* **WHAT THIS TASK INVOLVES**
Reproduce verbatim the span of items that starts at the line containing "The height and width of the screenshot is (1264, 960)." and ends at the line containing "will (x=432, y=681).", including both of those lines.

[Element and text position data]
____

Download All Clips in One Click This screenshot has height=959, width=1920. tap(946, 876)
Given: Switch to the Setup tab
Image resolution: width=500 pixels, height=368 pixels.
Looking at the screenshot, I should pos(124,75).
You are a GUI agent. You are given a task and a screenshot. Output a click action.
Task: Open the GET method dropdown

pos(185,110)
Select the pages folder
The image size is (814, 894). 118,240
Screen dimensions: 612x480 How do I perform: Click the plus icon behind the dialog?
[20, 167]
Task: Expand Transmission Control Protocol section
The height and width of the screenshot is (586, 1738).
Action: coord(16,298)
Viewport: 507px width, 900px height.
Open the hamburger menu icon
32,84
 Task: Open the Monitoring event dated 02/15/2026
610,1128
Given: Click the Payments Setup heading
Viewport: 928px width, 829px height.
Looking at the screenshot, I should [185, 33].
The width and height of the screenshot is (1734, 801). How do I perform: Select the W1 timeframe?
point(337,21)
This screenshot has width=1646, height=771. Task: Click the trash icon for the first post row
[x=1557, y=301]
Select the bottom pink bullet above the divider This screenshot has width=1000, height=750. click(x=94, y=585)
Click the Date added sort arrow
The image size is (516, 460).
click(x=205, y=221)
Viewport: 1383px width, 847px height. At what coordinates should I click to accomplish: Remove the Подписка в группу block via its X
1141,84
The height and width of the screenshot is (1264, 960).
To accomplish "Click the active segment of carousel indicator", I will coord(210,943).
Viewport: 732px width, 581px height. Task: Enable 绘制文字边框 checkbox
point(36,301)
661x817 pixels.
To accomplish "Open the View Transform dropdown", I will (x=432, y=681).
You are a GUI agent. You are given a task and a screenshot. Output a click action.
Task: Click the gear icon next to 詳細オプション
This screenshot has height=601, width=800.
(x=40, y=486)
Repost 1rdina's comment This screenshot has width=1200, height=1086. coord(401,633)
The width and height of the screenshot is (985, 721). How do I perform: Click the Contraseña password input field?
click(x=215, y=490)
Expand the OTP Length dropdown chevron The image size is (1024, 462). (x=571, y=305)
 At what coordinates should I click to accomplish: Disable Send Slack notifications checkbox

____

* **EXPECTED ANSWER**
The height and width of the screenshot is (1264, 960).
To accomplish "Click the active segment of carousel indicator", I will coord(210,943).
Viewport: 732px width, 581px height. Task: Enable 绘制文字边框 checkbox
point(36,301)
661x817 pixels.
To accomplish "Open the View Transform dropdown", I will (x=432, y=681).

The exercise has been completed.